Russian politicians and commentators make daily efforts to fit together disparate facts and create a plausible story. What is this story? One is about a unique civilisation that rejects alien Western ideas of the rule of law. There is also  the gripping story of a ‘Great Game’ where empires’ fight to rule the world. In this narrative, anti-heroes are those who, inspired by the US, change regimes around the world, while the good guys are those led by Russia, the world’s dissident; they fight for a just world order.

These scripts are nothing new. Everyone dreams of a special path, while today’s geopolitical saga the Russian government tells its citizens is akin to a Kipling novel from the 19th century (Kipling popularised the term ‘The Great Game’ to refer to the superpower rivalries of his own time.) Of course, there is nothing wrong with the mere idea of having one’s own story. The human mind does not absorb facts in isolation; facts are memorised in relation to wider narratives that allow for meaning and interpretation. But also distortion, and this is how a myth is born – a story that offers an beautifully integrated picture of the world, with heroes and villains, a beginning and an ending, conflict, culmination and resolution.

■ **Data entries**:
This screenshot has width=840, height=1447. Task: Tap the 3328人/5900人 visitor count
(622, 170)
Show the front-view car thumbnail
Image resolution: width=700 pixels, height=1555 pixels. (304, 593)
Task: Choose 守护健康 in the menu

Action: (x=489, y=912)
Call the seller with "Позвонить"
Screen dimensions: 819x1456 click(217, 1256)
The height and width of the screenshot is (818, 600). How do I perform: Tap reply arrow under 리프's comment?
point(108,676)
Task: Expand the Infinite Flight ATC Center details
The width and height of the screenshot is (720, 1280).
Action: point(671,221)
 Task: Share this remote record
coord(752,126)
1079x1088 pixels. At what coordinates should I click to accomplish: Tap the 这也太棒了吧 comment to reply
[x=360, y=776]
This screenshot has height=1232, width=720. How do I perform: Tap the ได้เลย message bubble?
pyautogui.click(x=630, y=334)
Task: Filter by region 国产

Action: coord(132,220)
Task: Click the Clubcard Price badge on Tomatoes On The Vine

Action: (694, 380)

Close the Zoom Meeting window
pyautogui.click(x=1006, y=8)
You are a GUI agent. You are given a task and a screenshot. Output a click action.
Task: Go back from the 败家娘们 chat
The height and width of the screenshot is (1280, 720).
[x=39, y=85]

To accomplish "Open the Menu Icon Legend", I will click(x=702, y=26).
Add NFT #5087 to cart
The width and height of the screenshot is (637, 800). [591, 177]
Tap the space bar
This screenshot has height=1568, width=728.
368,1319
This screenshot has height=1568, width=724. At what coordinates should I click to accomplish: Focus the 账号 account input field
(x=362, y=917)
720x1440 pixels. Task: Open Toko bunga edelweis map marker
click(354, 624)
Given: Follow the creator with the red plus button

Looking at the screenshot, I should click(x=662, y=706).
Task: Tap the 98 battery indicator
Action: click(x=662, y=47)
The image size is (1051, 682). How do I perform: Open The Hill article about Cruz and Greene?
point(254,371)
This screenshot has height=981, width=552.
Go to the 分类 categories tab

■ **Challenges**:
1. In the passage on Russian political narratives, who popularized the term "The Great Game"?
2. Extend the passage on Russian political narratives, picking up after its final sentence.
The records were drawn from a source unrelated to the text.

■ **Answers to the exercises**:
1. Kipling popularized the term.

2.
National stories

Communities also have their stories: stories of the birth of the people, and the vicissitudes of their relationships with the gods. Nation-states, which still remain the key actors in international relations, would not be possible without national romantic myths. Countries in Asia, Africa and Latin America would not be independent without their stories of fighting cruel and greedy colonisers. There would be no post-war economic boom in Europe without the story of national revival. Many Soviet achievements would not have been possible without a sincere belief in the story of building the most just state on earth. However, true belief is voluntary, while Soviet history is marred by violence.

A national awakening can be a beautiful thing, and is always remembered by history. However, it sometimes transforms into its opposite. A convincing epic of the heroic path of the German people, deceived by their enemies and betrayed by their leaders, led an entire educated and advanced society astray. At some point, this narrative was shared by the majority of Germans, and it ruined their society and their state.

The economist Robert Schiller believes that stories drive people even at a local level – in markets, for example. The instilled idea of home ownership as a symbol of well-being and high social status made Americans take out mortgages they could not afford. According to Schiller, self-reliance was replaced by deep disappointment when it turned out that this was not the American dream come true, but only a real estate bubble. He expresses this point most clearly in his 2009 book Animal Spirits: How Human Psychology Drives the Economy, and Why It Matters for Global Capitalism. People felt deceived and betrayed, Schiller pointed out, and these sentiments still affect American politics.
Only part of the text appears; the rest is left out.